After describing the descendants of Mahārāja Ambarīṣa, Śukadeva Gosvāmī described all the kings from Śaśāda to Māndhātā, and in this connection he also described how the great sage Saubhari married the daughters of Māndhātā.
Mahārāja Ambarīṣa had three sons, named Virūpa, Ketumān and Śambhu. The son of Virūpa was Pṛṣadaśva, and his son was Rathītara. Rathītara had no sons, but when he requested the favor of the great sage Aṅgirā, the sage begot several sons in the womb of Rathītara's wife. When the sons were born, they became the dynasty of Aṅgirā Ṛṣi and of Rathītara.
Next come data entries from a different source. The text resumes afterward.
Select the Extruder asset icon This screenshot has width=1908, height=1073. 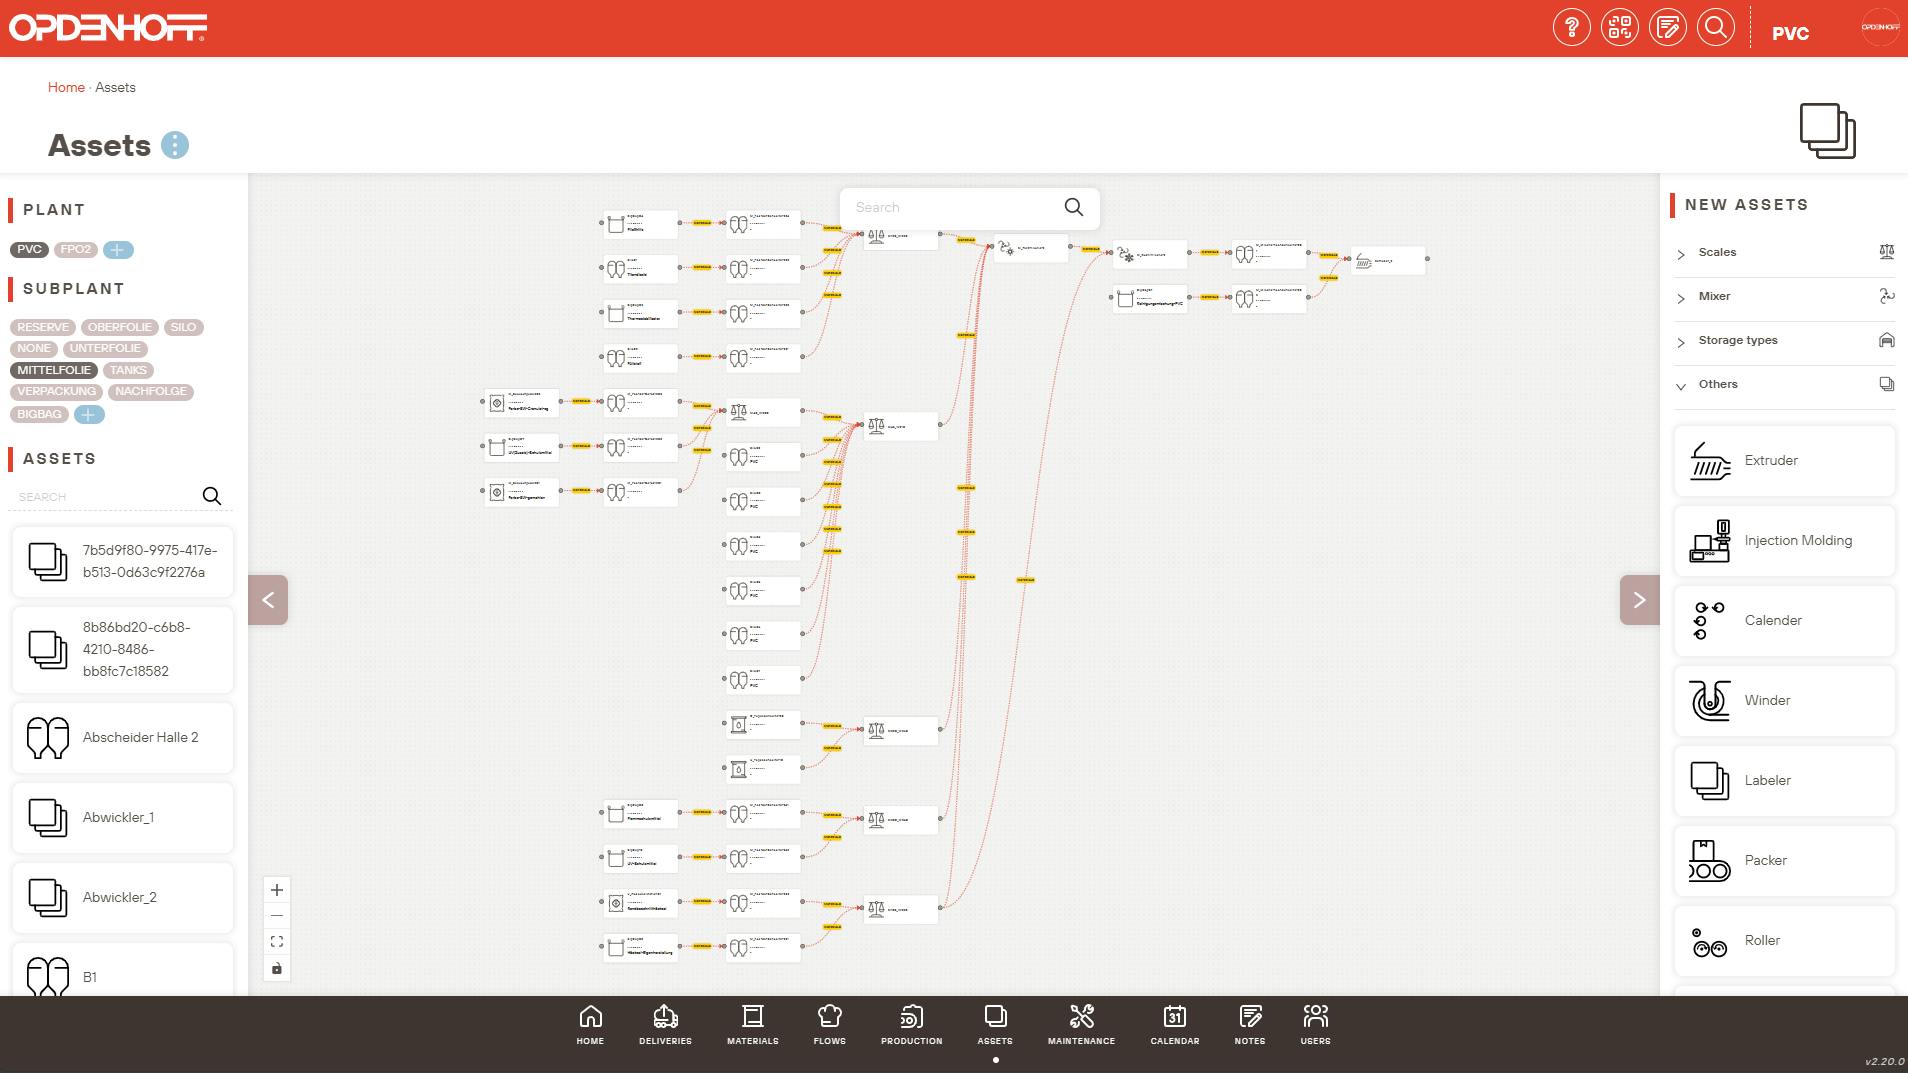click(x=1784, y=460)
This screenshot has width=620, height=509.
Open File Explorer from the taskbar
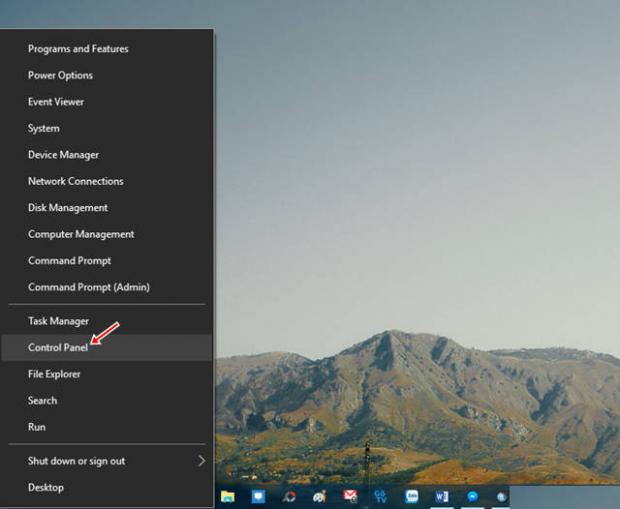(228, 496)
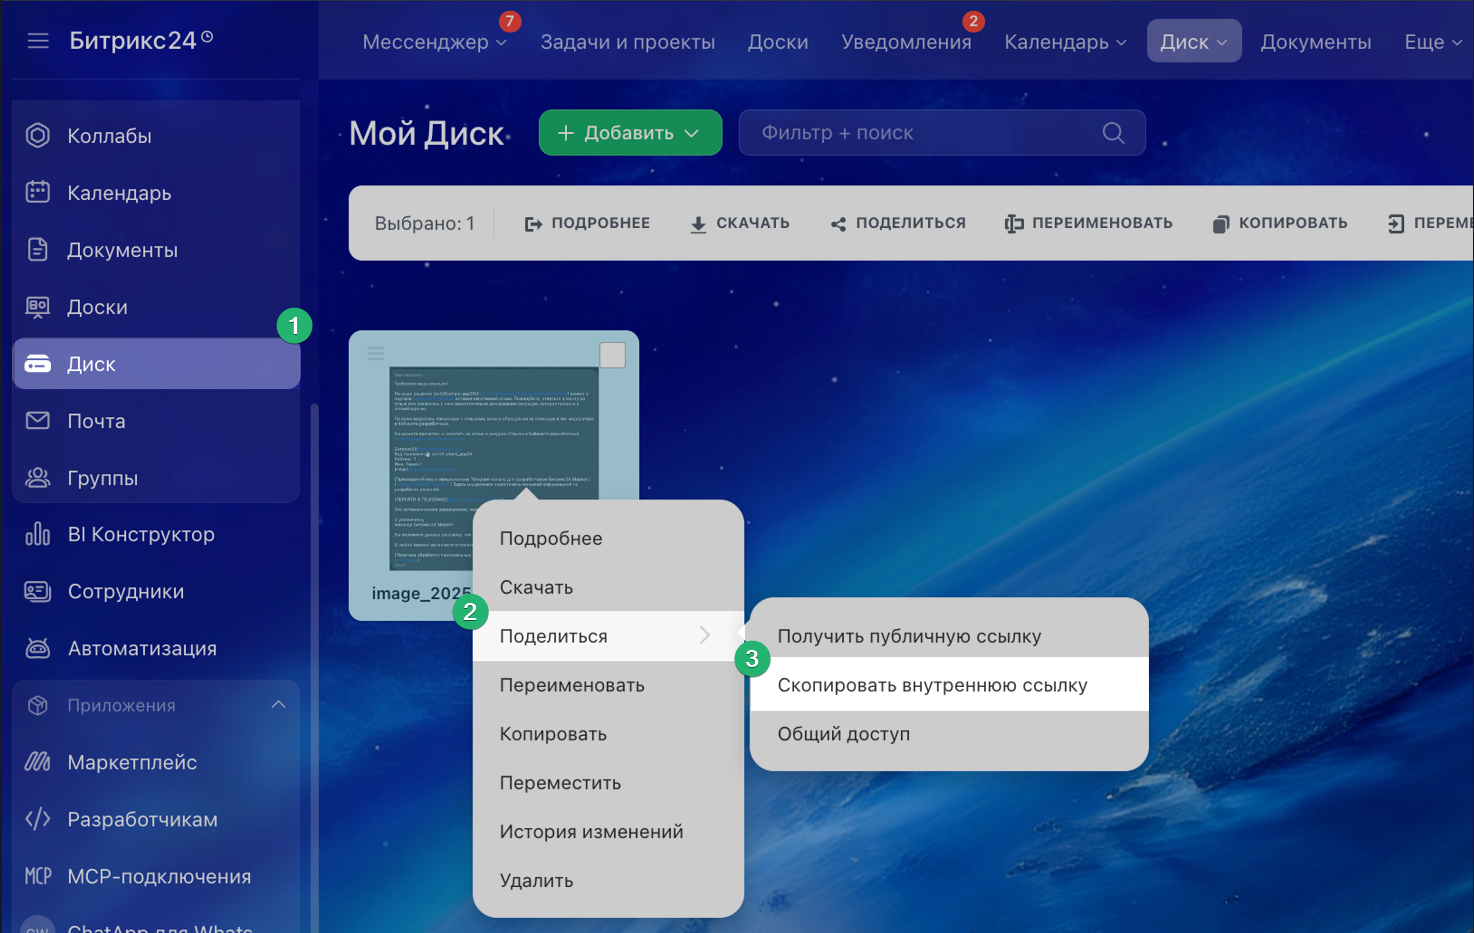Toggle the selection checkbox on the image file

pos(612,355)
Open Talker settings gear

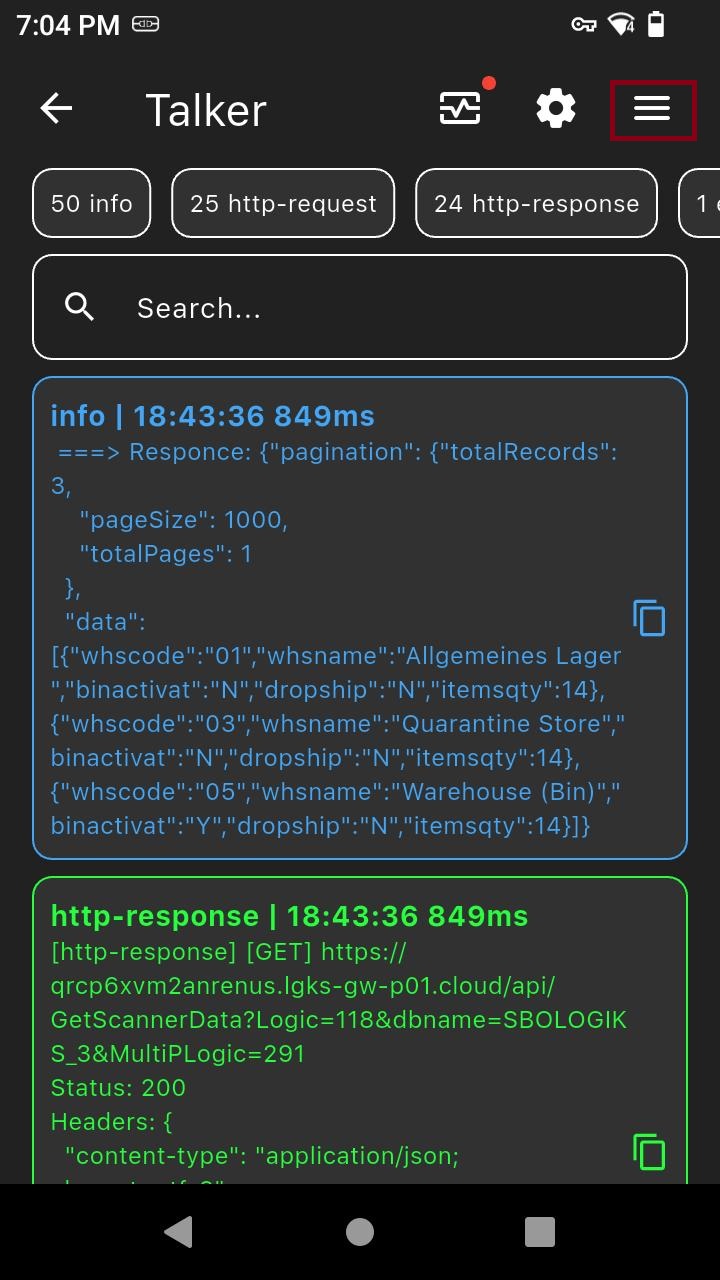pyautogui.click(x=556, y=108)
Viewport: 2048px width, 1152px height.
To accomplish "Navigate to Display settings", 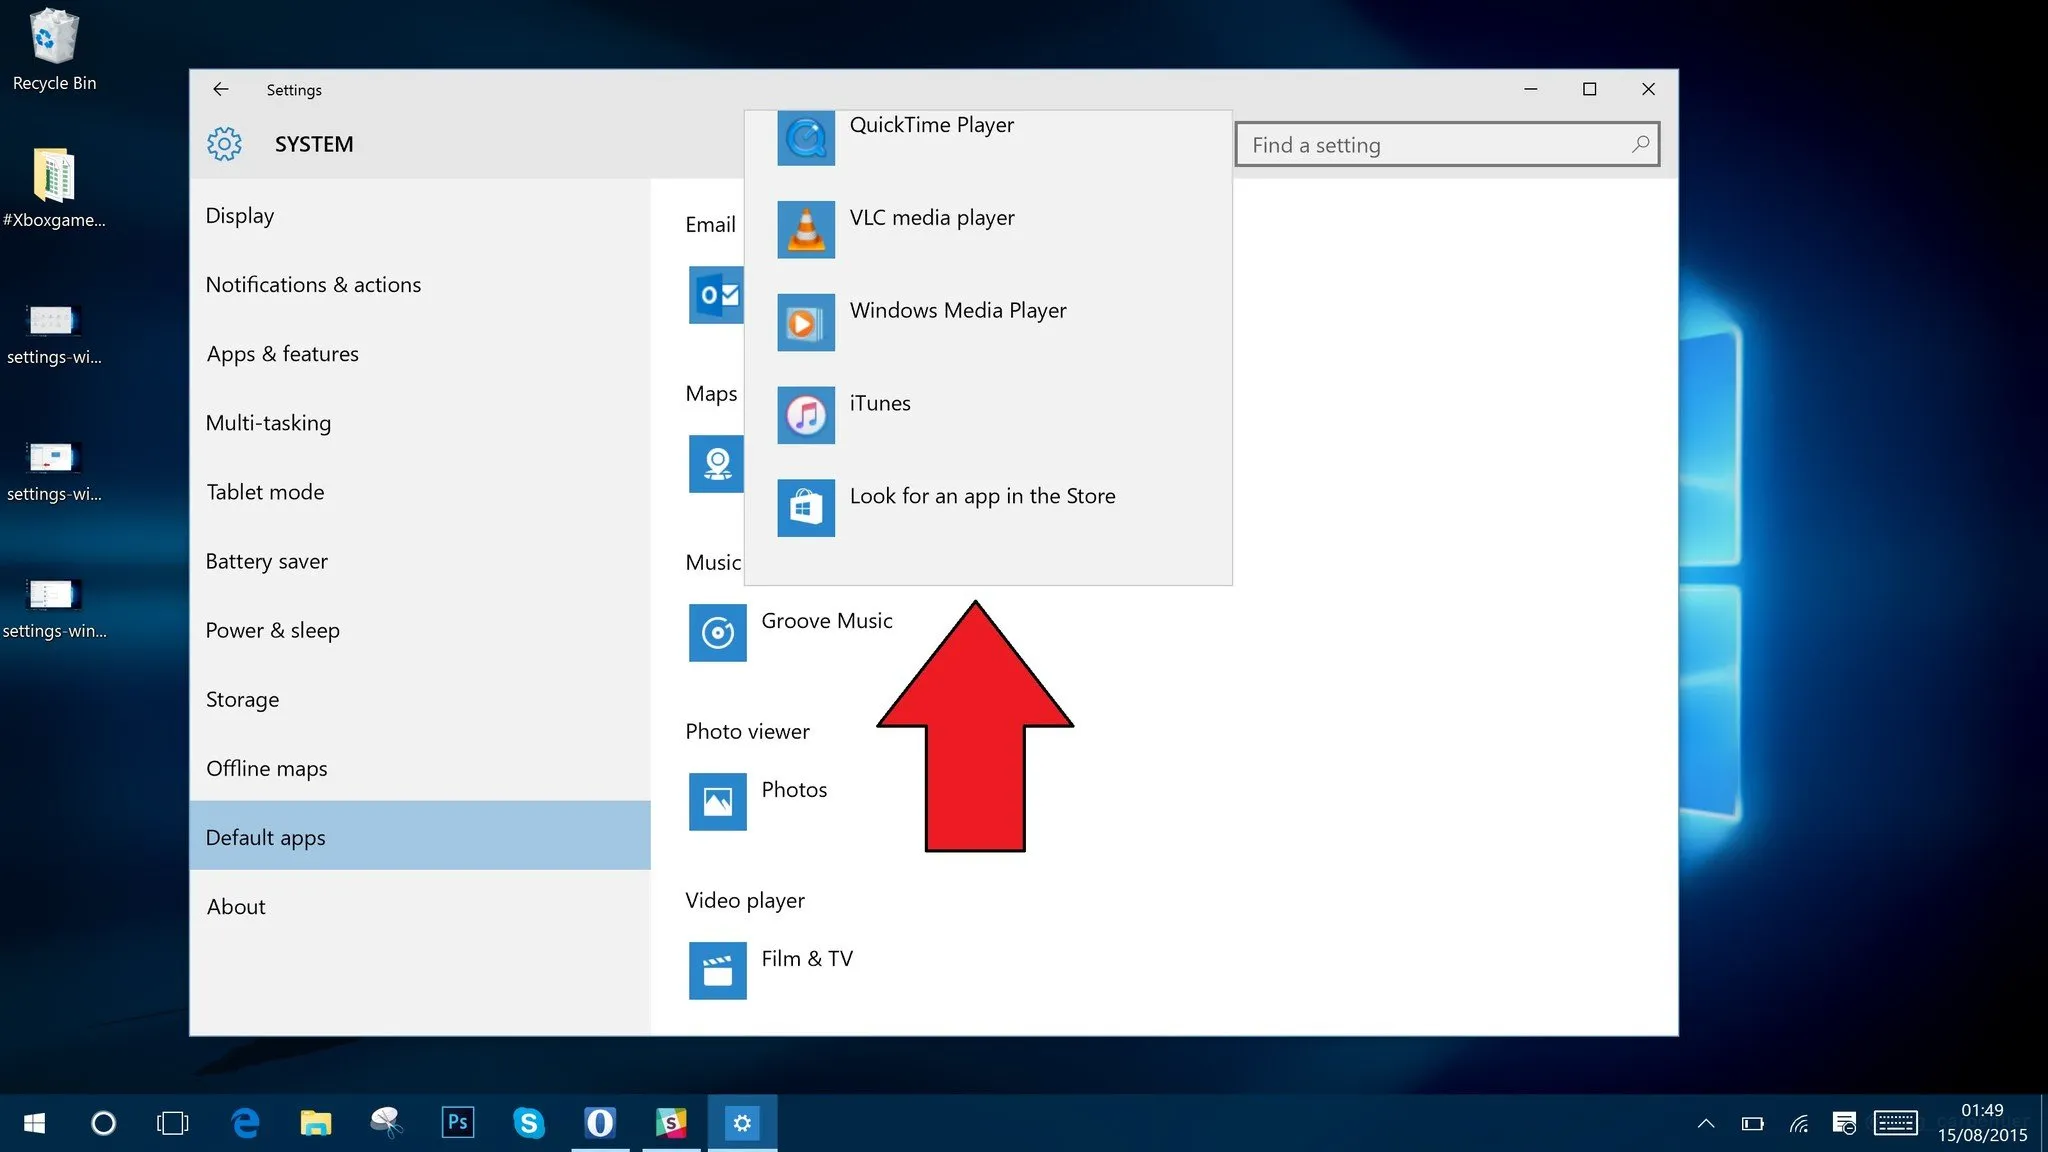I will pyautogui.click(x=239, y=215).
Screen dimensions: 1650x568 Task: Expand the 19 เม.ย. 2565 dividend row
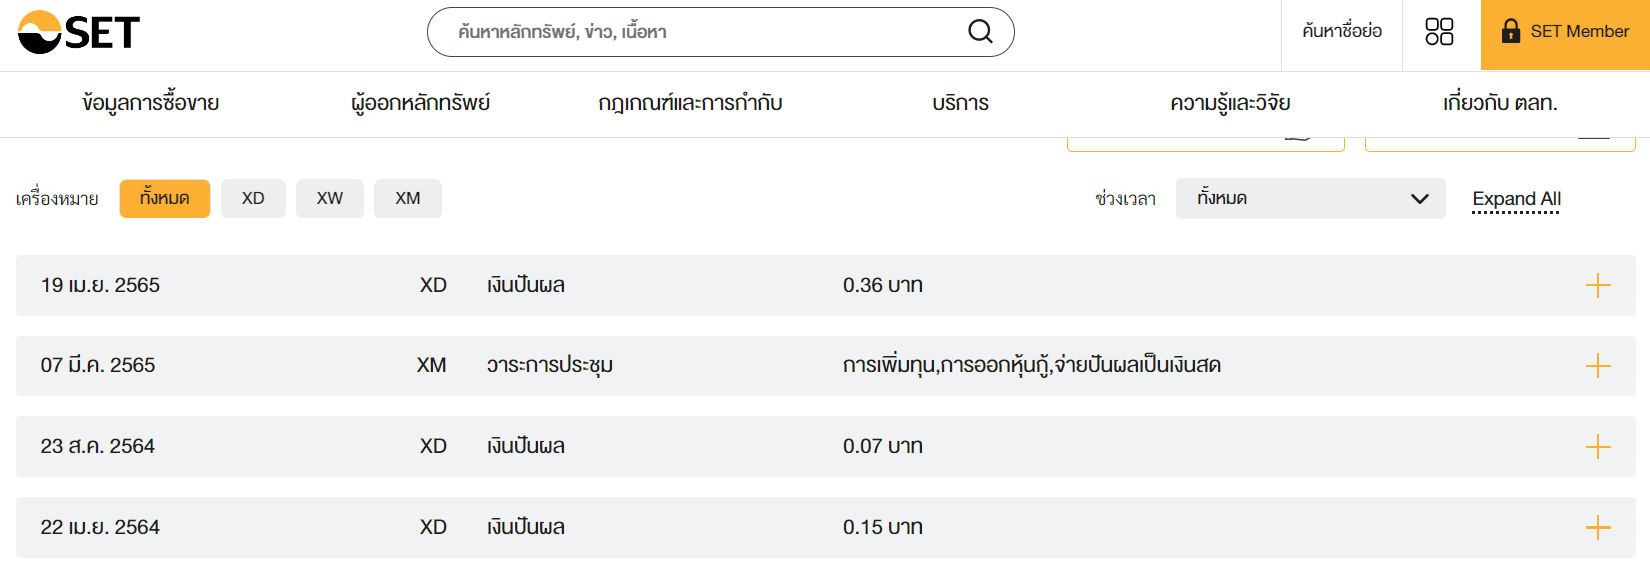pyautogui.click(x=1598, y=286)

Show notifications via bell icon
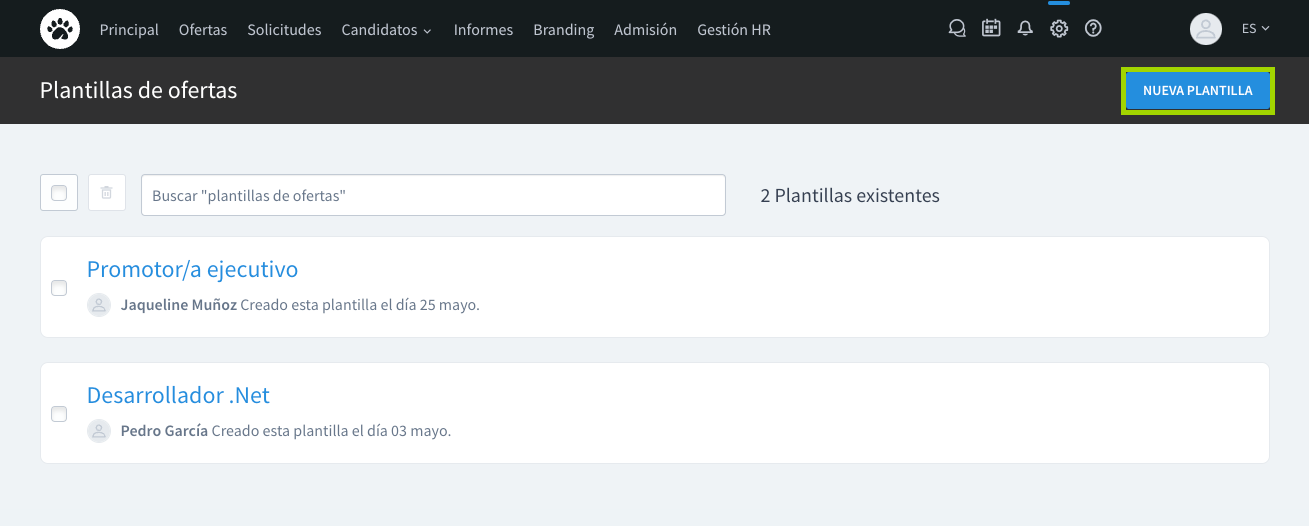point(1025,29)
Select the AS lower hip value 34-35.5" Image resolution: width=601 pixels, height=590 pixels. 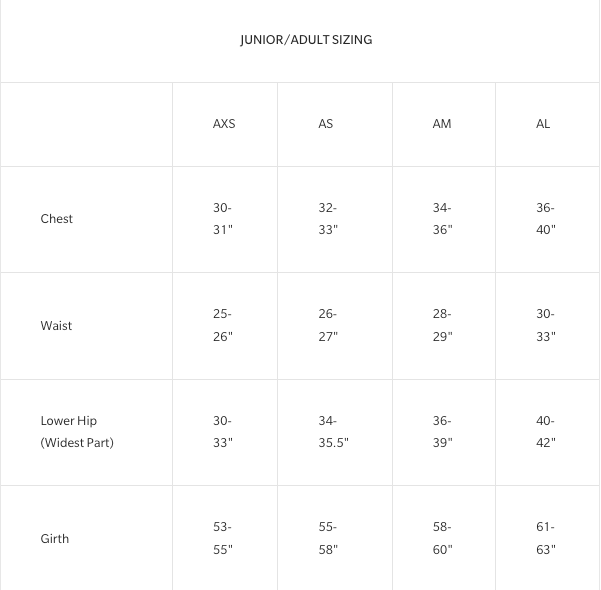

The son of Manu was Ikṣvāku, who had one hundred sons, of whom Vikukṣi, Nimi and Daṇḍakā were the eldest. The sons of Mahārāja Ikṣvāku became kings of different parts of the world. Because of violating sacrificial rules and regulations, one of these sons, Vikukṣi, was banished from the kingdom. By the mercy of Vasiṣṭha and the power of mystic yoga, Mahārāja Ikṣvāku attained liberation after giving up his material body. When Mahārāja Ikṣvāku expired, his son Vikukṣi returned and took charge of the kingdom. He performed various types of sacrifices, and thus he pleased the Supreme Personality of Godhead. This Vikukṣi later became celebrated as Saśāda.
Vikukṣi's son fought with the demons for the sake of the demigods, and because of his valuable service he became famous as Purañjaya, Indravāha and Kakutstha. The son of Purañjaya was Anenā, the son of Anenā was Pṛthu, and the son of Pṛthu was Viśvagandhi. The son of Viśvagandhi was Candra, the son of Candra was Yuvanāśva, and his son was Śrāvasta, who constructed Śrāvastī Purī. The son of Śrāvasta was Bṛhadaśva. Bṛhadaśva's son Kuvalayāśva killed a demon named Dhundhu, and thus he became celebrated as Dhundhumāra, "the killer of Dhundhu." The sons of the killer of Dhundhu were Dṛḍhāśva, Kapilāśva and Bhadrāśva. He also had thousands of other sons, but they burned to ashes in the fire emanating from Dhundhu. The son of Dṛḍhāśva was Haryaśva, the son of Haryaśva was Nikumbha, the son of Nikumbha was Bahulāśva, and the son of Bahulāśva was Kṛśāśva. The son of Kṛśāśva was Senajit, and his son was Yuvanāśva.
Yuvanāśva married one hundred wives, but he had no sons, and therefore he entered the forest. In the forest, the sages performed a sacrifice known as Indra-yajña on his behalf. Once, however, the King became so thirsty in the forest that he drank the water kept for performing yajña. Consequently, after some time, a son came forth from the right side of his abdomen. The son, who was very beautiful, was crying to drink breast milk, and Indra gave the child his index finger to suck. Thus the son became known as Māndhātā. In due course of time, Yuvanāśva achieved perfection by performing austerities.
Thereafter, Māndhātā became the emperor and ruled the earth, which consists of seven islands. Thieves and rogues were very much afraid of this powerful king, and therefore the king was known as Trasaddasyu, meaning "one who is very fearful to rogues and thieves." Māndhātā begot sons in the womb of his wife, Bindumatī. These sons were Purukutsa, Ambarīṣa and Mucukunda. These three sons had fifty sisters, all of whom became wives of the great sage known as Saubhari.
In this connection, Śukadeva Gosvāmī described the history of Saubhari Muni, who, because of sensual agitation caused by fish, fell from his yoga and wanted to marry all the daughters of Māndhātā for sexual pleasure. Later, Saubhari Muni became very regretful. Thus he accepted the order of vānaprastha, performed very severe austerities, and thus attained perfection. In this regard, Śukadeva Gosvāmī described how Saubhari Muni's wives also became perfect.